[Target pointing data]

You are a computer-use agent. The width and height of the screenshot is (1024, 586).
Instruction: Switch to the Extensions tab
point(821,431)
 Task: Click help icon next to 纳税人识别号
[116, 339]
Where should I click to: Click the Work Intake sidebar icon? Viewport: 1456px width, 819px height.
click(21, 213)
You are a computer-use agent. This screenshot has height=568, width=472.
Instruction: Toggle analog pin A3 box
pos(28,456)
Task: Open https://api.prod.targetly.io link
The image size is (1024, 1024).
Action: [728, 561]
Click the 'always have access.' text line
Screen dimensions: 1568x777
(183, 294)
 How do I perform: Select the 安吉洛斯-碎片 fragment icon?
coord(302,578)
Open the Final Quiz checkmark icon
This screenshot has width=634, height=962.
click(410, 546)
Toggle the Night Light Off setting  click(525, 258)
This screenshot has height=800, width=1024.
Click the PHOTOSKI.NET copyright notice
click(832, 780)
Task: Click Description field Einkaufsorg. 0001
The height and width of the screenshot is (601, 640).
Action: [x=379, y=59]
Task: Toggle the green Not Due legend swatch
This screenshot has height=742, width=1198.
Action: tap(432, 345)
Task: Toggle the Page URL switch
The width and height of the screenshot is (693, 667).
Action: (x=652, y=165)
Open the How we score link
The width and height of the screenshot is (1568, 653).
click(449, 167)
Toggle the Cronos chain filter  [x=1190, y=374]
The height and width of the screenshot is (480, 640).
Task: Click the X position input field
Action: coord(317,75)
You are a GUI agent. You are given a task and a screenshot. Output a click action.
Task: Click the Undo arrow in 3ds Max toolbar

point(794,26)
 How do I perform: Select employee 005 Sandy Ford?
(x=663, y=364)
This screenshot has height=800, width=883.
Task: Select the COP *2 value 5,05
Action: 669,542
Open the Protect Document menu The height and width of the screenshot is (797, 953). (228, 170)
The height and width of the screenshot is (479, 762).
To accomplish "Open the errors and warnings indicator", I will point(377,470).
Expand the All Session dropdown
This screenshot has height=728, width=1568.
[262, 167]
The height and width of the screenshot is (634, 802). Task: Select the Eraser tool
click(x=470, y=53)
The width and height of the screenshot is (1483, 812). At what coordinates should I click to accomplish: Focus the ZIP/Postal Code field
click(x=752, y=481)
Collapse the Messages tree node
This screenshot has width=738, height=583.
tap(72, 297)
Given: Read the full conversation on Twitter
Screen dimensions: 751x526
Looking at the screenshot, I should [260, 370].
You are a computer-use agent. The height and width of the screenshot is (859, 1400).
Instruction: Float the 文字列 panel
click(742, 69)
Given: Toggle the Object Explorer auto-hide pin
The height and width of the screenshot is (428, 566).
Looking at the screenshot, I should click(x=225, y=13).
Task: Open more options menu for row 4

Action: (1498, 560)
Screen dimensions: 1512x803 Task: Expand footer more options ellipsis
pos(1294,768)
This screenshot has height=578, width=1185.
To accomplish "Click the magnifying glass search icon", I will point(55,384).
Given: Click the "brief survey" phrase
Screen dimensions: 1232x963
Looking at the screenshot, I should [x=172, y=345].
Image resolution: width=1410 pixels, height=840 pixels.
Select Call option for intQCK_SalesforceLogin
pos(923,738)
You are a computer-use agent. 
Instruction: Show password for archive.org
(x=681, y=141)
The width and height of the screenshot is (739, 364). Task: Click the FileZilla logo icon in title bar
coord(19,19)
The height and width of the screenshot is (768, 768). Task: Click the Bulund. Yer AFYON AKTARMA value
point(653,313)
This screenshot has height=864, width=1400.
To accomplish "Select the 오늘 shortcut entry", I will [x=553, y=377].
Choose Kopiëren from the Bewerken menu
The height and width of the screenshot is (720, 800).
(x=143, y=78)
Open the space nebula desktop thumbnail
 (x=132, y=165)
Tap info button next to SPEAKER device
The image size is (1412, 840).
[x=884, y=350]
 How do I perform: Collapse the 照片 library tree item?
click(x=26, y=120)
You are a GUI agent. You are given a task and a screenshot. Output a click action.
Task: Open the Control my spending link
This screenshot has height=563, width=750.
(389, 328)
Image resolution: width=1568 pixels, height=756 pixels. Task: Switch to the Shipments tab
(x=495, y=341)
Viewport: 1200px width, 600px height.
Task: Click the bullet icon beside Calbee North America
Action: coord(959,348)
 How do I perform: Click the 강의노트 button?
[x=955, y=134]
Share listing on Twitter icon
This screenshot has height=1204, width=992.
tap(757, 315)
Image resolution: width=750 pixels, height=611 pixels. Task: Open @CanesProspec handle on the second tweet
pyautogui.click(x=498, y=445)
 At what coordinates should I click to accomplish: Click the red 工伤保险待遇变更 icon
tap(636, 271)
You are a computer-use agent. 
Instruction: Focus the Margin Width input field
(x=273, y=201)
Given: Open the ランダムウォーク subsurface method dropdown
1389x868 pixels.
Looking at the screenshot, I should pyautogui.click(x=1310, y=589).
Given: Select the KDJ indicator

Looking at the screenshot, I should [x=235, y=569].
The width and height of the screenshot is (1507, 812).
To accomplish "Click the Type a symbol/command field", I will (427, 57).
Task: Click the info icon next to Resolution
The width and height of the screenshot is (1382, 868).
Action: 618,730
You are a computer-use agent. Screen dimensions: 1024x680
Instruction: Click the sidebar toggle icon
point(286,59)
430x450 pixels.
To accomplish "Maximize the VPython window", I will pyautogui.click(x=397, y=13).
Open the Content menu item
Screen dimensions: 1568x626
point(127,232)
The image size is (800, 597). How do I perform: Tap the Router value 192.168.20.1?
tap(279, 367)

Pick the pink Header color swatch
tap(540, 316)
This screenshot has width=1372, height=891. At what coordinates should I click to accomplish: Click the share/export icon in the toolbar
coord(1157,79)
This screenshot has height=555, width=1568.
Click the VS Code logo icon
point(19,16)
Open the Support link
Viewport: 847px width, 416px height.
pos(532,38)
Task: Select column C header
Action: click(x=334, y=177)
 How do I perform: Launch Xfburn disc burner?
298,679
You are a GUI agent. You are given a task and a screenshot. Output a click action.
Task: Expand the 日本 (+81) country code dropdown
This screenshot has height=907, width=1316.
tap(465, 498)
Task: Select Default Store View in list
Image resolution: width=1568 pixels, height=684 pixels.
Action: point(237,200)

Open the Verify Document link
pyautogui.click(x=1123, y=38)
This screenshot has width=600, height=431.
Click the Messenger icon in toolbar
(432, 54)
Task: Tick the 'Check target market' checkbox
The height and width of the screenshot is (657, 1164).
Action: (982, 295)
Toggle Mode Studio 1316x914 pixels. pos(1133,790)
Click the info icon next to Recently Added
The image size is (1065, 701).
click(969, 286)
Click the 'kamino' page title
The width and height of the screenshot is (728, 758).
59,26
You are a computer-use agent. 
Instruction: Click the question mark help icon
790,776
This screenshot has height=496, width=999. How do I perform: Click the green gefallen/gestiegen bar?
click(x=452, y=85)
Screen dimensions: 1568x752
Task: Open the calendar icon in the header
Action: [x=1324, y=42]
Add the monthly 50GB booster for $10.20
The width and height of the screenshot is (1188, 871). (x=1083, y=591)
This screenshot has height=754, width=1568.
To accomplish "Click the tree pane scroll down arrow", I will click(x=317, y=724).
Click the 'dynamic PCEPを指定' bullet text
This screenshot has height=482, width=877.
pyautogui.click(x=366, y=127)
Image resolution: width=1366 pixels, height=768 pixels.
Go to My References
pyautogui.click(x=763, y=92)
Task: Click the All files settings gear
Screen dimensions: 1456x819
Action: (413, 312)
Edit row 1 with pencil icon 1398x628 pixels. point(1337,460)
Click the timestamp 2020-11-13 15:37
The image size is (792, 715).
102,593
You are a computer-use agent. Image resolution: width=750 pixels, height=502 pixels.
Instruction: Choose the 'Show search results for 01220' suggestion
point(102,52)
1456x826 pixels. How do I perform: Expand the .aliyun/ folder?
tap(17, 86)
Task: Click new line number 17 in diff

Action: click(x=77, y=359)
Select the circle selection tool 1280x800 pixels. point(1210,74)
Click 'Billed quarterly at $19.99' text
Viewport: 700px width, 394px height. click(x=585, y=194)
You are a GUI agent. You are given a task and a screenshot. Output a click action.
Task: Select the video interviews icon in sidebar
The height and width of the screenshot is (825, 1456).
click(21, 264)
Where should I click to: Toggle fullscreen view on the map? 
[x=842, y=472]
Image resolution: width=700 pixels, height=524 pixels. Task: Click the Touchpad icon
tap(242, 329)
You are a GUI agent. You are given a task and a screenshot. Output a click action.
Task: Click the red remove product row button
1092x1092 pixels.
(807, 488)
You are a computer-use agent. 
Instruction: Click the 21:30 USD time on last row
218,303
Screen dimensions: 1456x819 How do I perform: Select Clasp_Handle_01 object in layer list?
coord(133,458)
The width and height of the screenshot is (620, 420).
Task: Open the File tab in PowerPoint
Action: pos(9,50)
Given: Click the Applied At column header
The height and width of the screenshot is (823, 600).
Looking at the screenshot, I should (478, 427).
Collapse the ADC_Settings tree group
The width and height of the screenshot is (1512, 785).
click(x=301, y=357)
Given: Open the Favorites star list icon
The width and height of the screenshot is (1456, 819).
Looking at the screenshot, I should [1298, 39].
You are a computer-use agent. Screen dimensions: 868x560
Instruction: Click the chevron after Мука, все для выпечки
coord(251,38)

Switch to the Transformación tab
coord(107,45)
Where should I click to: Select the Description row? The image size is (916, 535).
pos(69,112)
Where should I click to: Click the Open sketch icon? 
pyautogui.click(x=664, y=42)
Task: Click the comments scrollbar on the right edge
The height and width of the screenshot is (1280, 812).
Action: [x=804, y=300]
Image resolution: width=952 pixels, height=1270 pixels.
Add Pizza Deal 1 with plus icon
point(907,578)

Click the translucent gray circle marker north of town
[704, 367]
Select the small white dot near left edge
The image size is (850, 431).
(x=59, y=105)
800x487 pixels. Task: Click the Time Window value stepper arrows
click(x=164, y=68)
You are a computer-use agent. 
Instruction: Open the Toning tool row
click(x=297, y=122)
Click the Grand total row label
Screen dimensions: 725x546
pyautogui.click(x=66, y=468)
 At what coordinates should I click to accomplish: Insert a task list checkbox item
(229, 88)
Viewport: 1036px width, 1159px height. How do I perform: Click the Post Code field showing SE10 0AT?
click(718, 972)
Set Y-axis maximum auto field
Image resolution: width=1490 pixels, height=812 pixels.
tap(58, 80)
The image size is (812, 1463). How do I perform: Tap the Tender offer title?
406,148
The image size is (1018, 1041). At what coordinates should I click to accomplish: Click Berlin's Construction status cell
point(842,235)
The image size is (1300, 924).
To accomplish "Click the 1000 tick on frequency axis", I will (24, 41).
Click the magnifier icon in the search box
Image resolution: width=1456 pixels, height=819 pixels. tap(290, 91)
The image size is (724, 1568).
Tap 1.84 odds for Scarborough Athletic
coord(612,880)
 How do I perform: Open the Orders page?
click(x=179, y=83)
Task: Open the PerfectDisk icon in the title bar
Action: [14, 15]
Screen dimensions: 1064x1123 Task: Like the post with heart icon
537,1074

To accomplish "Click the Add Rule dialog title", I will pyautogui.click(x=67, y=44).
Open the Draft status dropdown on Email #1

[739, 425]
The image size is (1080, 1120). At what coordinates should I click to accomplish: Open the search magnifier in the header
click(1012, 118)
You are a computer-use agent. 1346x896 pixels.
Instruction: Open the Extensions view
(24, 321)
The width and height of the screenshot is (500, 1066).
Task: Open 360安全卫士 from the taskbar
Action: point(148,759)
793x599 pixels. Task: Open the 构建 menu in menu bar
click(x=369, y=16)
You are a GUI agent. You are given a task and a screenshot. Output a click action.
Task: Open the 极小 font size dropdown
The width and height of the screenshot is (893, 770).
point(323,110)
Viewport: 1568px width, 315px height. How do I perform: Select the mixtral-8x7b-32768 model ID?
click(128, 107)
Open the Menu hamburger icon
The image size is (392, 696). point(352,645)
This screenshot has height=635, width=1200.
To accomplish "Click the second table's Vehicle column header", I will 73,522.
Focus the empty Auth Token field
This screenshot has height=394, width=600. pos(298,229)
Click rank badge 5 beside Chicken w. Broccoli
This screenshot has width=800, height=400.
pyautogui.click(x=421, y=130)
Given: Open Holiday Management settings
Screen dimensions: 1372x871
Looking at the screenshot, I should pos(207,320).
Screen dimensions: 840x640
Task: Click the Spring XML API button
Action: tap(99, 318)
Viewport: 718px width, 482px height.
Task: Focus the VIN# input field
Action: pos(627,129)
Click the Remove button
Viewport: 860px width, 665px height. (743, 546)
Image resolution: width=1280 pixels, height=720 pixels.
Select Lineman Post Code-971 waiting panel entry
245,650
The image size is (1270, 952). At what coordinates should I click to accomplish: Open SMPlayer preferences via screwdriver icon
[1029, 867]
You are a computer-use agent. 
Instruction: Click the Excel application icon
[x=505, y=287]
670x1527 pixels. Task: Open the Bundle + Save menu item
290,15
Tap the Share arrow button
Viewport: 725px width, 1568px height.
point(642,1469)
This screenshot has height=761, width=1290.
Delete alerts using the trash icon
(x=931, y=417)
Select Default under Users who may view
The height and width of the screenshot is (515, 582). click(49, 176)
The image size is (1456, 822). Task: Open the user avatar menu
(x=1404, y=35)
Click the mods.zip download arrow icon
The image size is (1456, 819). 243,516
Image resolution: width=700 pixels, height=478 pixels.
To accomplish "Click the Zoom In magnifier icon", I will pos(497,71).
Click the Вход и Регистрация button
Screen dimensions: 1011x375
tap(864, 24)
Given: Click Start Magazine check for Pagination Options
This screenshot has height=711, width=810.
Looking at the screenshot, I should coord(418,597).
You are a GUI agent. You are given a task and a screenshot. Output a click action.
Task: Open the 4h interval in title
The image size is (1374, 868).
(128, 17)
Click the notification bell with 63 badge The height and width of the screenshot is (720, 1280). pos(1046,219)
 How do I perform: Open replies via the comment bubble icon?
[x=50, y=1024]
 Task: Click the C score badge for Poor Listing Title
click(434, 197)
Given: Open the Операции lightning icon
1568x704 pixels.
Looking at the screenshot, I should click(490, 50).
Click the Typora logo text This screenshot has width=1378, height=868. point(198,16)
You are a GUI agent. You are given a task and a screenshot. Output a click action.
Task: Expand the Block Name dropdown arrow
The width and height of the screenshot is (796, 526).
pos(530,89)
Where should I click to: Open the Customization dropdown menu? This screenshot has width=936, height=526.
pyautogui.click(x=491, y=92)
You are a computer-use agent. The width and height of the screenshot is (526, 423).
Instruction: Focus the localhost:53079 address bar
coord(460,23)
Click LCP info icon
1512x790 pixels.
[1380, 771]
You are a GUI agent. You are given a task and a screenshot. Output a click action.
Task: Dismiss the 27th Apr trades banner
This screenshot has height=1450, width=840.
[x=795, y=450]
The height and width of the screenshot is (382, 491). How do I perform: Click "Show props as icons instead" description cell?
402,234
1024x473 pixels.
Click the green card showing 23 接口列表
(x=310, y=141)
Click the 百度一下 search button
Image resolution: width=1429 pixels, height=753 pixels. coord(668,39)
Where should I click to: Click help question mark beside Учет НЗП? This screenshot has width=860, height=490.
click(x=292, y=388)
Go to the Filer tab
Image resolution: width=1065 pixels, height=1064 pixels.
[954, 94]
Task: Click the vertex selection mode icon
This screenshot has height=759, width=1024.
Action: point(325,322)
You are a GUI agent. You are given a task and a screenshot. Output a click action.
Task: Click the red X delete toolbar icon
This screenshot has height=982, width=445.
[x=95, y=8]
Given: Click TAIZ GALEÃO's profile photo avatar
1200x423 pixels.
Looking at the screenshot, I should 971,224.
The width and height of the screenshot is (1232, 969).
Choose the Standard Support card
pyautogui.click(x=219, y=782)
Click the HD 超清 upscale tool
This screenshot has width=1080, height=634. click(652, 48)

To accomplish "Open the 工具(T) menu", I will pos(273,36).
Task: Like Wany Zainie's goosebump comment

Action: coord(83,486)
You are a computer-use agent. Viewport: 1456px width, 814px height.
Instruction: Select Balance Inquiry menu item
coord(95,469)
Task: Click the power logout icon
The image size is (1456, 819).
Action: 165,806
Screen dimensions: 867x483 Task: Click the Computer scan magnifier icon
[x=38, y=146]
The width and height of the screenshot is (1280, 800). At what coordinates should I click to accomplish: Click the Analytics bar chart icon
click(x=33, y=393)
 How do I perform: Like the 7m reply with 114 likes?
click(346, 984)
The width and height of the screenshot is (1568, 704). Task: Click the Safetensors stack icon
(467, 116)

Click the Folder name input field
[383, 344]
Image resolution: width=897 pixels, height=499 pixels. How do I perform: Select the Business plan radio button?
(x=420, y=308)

- **Task to complete**: Can you filter the material above and copy out every line that contains the word "magnifier"?

- **Answer to this task**:
Click the magnifier icon in the search box
The image size is (1080, 1120). At what coordinates should I click to accomplish: Open the search magnifier in the header
To accomplish "Click the Zoom In magnifier icon", I will pos(497,71).
Screen dimensions: 867x483 Task: Click the Computer scan magnifier icon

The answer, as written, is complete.